> Assignment: Return every record below exactly.

> Recorded data:
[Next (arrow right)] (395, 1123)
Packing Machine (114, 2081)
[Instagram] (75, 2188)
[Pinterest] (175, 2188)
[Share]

> Result of the exercise:
[Next (arrow right)] (395, 1123)
Packing Machine (114, 2081)
[Instagram] (75, 2188)
[Pinterest] (175, 2188)
[Share]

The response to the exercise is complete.